Auf dem Balkon sitzt ein Papagei, allerdings kein echter. Der wäre längst auf und davon, über den Canal Grande zum Markusplatz geflogen. Auch im Kaminraum des kleinen Hotels Ca Maria Adele hängen Tropenvögel aus Pappmaché an der Wand. Kissen auf dem Samtsofa zeigen Dschungelszenen. »Das alles soll an Brasilien erinnern«, sagt Alessio Campa, 40. Ursprünglich wollte er sein erstes Hotel in der Nähe von Rio de Janeiro eröffnen, zusammen mit seinem fünf Jahre älteren Bruder, dem Designer Nicola Campa. Aber weil Nicola Heimweh bekam und die Brüder unzertrennlich sind, kehrten sie bald zurück. Der Neuanfang in Venedig fiel Alessio Campa schwer. Ihm fehlten die weiten Strände, die offenen Menschen – und die Papageien. Alles wirkte eng und beklemmend.

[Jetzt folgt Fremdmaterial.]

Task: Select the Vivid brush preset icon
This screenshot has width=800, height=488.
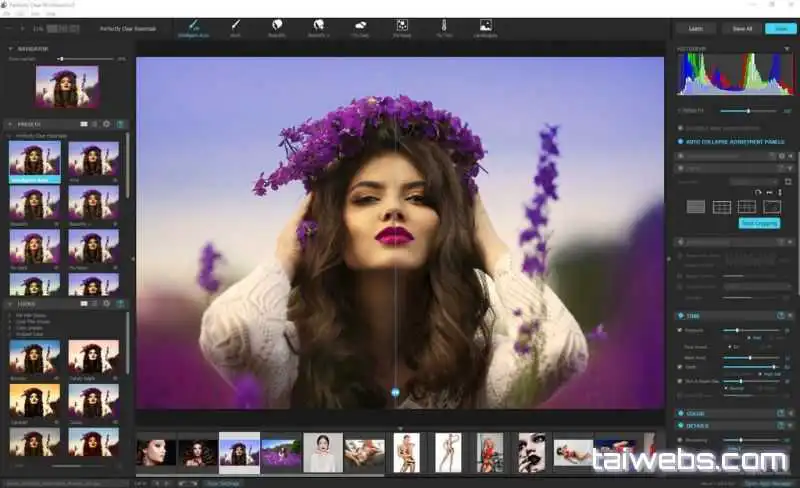Action: [234, 26]
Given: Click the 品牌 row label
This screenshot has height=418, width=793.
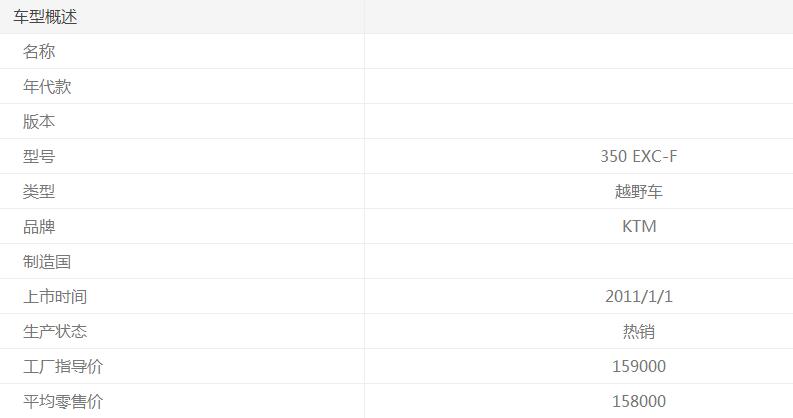Looking at the screenshot, I should [39, 227].
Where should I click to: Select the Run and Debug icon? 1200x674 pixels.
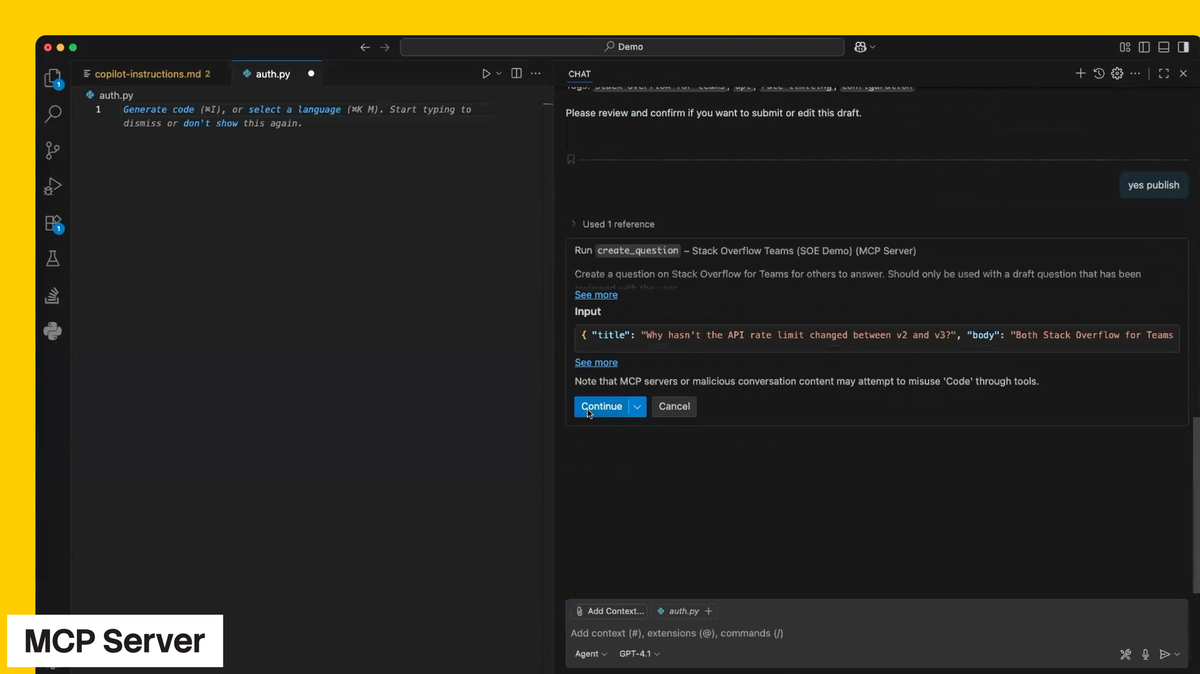(x=53, y=186)

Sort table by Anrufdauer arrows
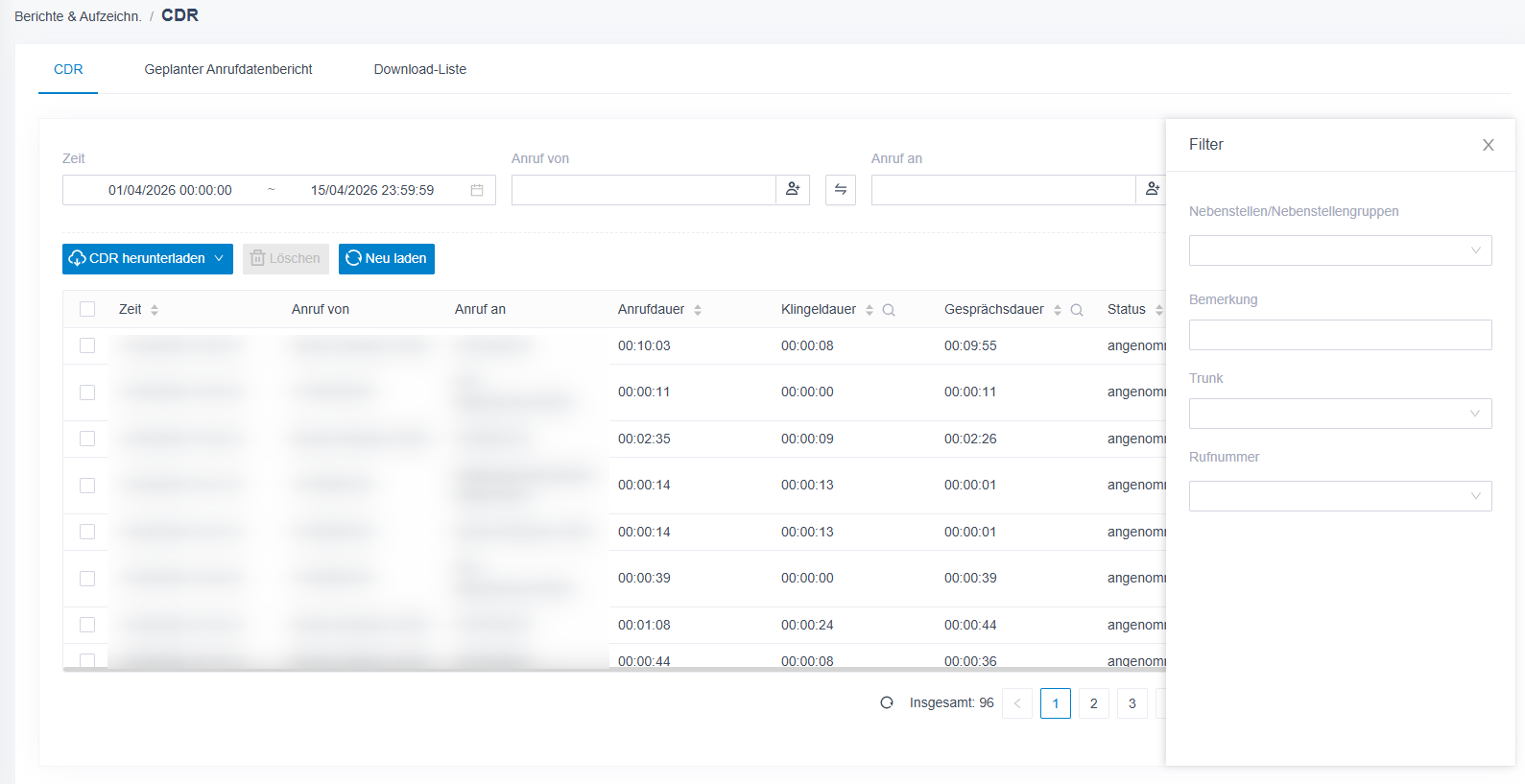tap(698, 310)
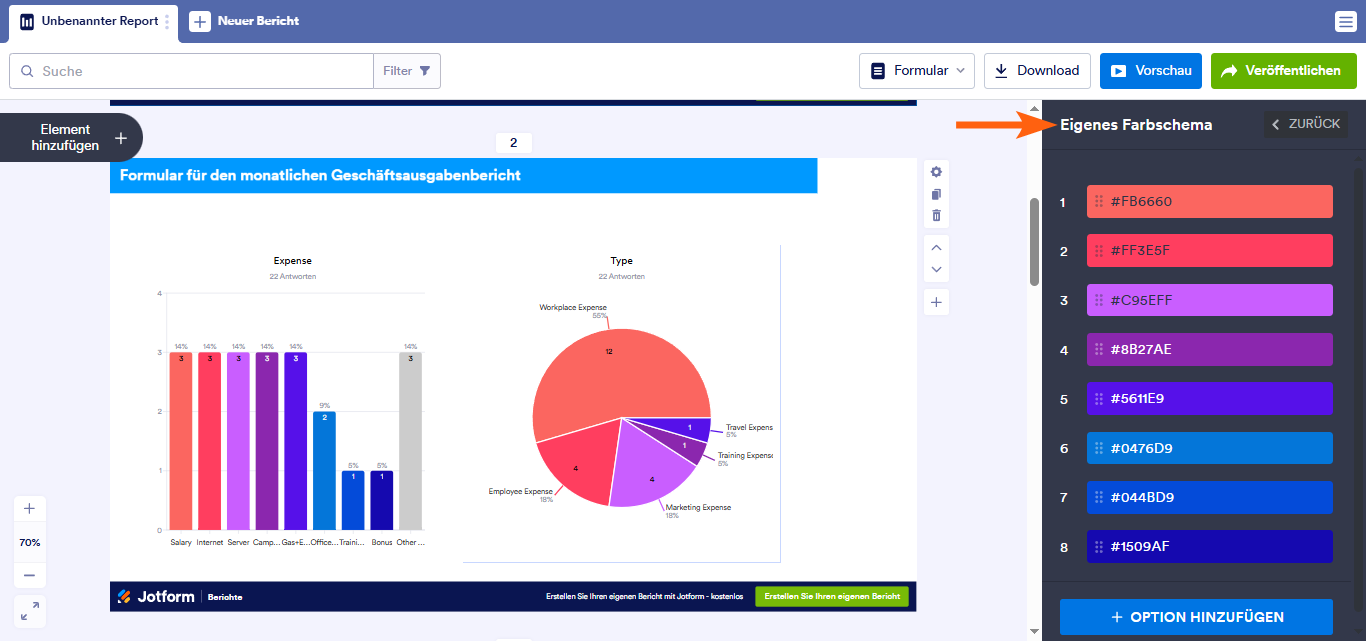Image resolution: width=1366 pixels, height=641 pixels.
Task: Duplicate the page with copy icon
Action: coord(936,194)
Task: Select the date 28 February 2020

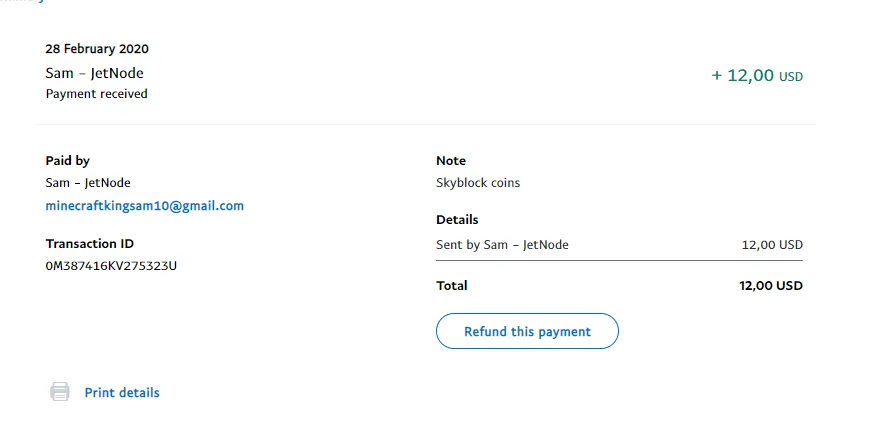Action: [x=98, y=49]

Erst als er den am Canal della Salute gelegenen Palazzo in Dorsoduro fand, wurde es besser. Ihm gefiel, dass man direkt auf die Kirche Santa Maria della Salute schaut. Dort zünden die Venezianer jeden 21. November Kerzen an – zum Gedenken an das Ende der Pestwellen von 1630 und 1631, die ein Viertel der Bewohner auslöschten. »Die Salute-Kirche ist Symbol für das Überleben der Stadt«, sagt Alessio Campa. Die Inneneinrichtung des Palazzos haben die Brüder gemeinsam entworfen. Stuck trifft auf Stahl, südamerikanische Papageien auf Tausendundeine Nacht. Schwere Muranoleuchter und orientalische Büsten erinnern an die Handelsverbindungen zwischen Venedig und der arabischen Welt. Der Name Ca Maria Adele, zu Deutsch »das Haus von Maria und Adele«, würdigt die Großmütter der Brüder. Und im Frühstücksraum hängt das Bild eines Kronleuchters, der einst den Großvater berühmt machte: Die Campas entstammen einer alten Glasbläserfamilie; ihr Großvater hat den weltgrößten Kronleuchter für ein belgisches Casino gebaut. Inzwischen, sagt Alessio Campa, habe er mit Venedig seinen Frieden gemacht.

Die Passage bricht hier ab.